November's seasonally-adjusted monthly fall of 2.3 per cent, the biggest since June, coincided with the euro's rise to record highs during the month above $1.30 for the first time, and despite some easing from October's high oil prices.
"This disappointment was heralded by the drop in the orders component of the purchasing managers survey in November," said DZ Bank economist Bernd Weidensteiner. "It also coincides with the rise in the euro and one must suspect a connection."
The mid-range forecast of 22 economists polled by Reuters last week was for November orders to have declined by 0.5 per cent on the month.
A Reuters/HVB indicator, derived from data from Germany's most populous state North Rhine-Westphalia and published earlier this week, had predicted a decline of 0.7 per cent.

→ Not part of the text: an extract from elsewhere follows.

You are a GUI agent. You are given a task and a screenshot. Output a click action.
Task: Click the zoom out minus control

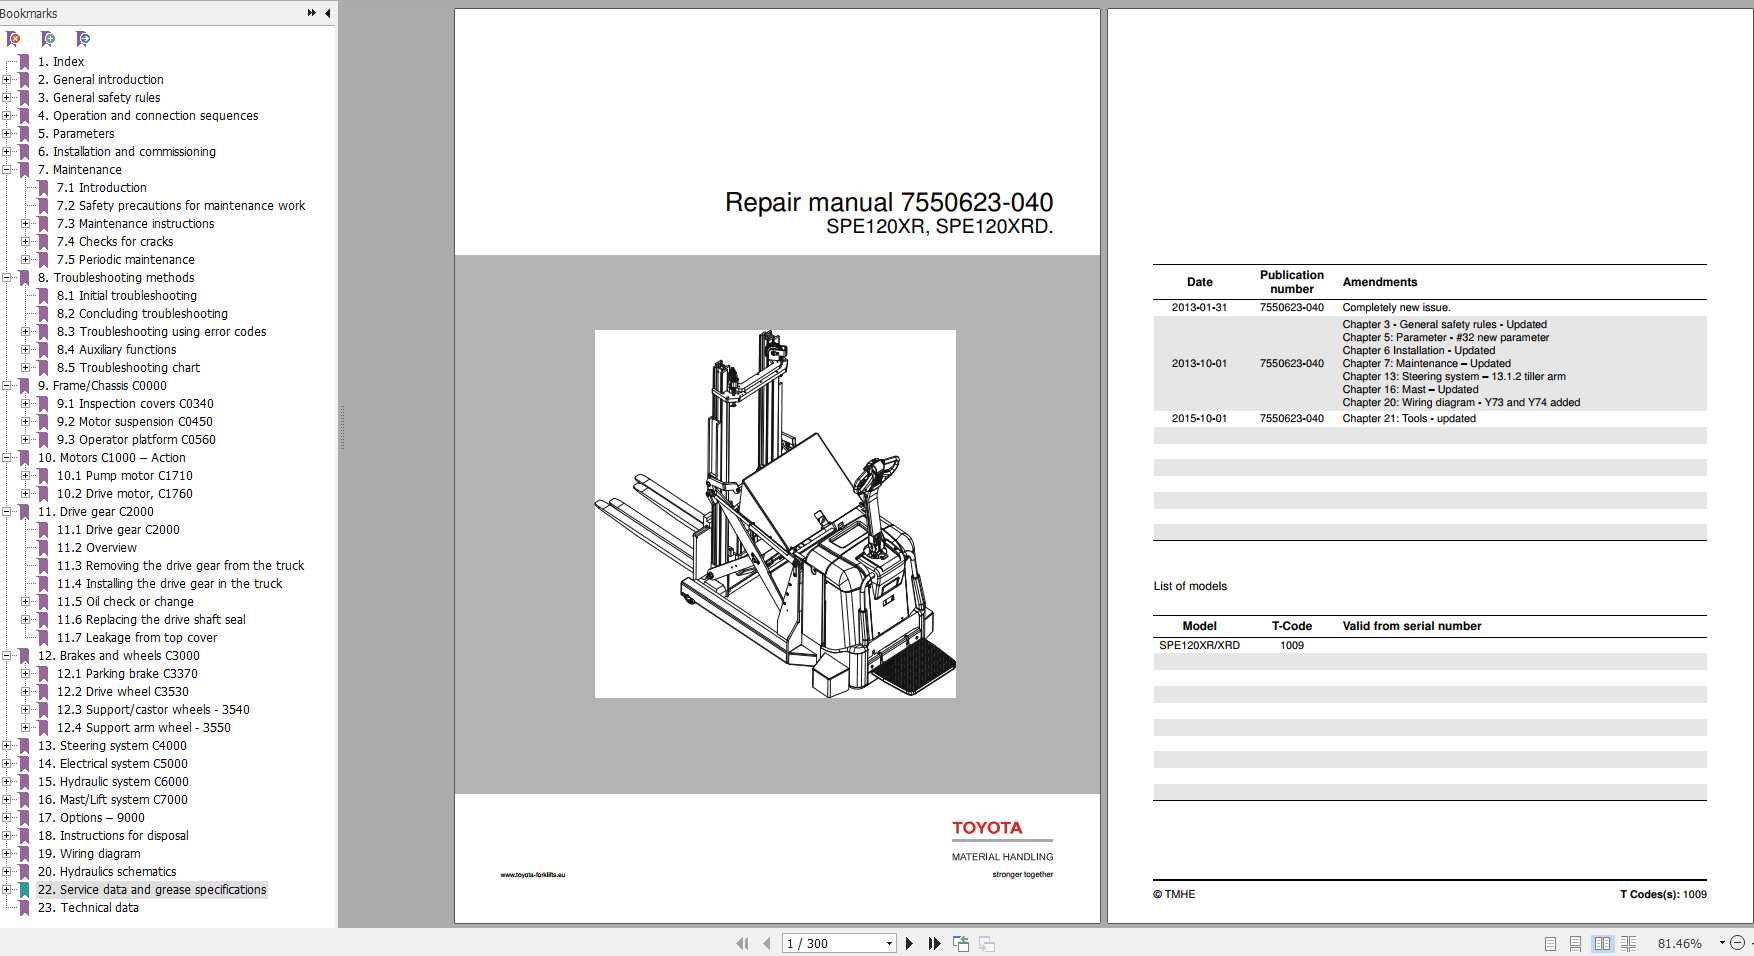click(1741, 943)
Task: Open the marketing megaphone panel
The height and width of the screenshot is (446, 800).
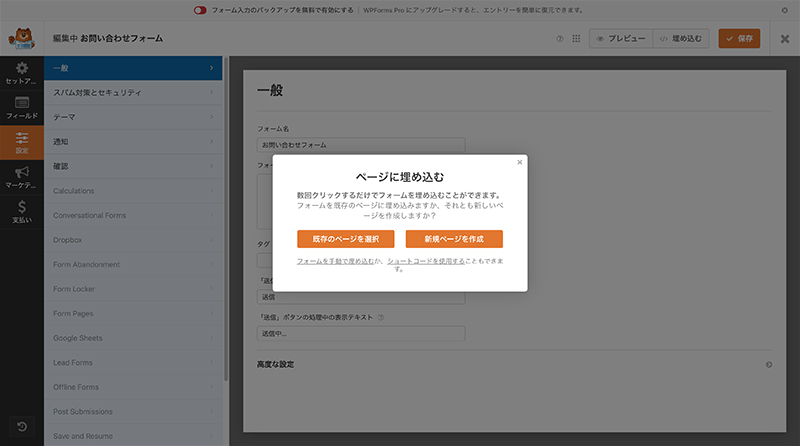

November was peppered with weak economic data, with the closely-watched ZEW and Ifo economic research institutes' monthly gauges of investor and business confidence slipping to multi-month lows on concern over the euro and oil.
Domestic orders fell by 2.7 per cent following a strong showing in October, with foreign orders slipping by 1.9 per cent.
Orders for capital investment goods dipped by 4.4 per cent, and those for intermediate goods, such as car parts and chemicals, by 1.1 per cent.
In the run-up to Christmas, however, orders for consumer goods rose by 2.9 per cent, the data showed.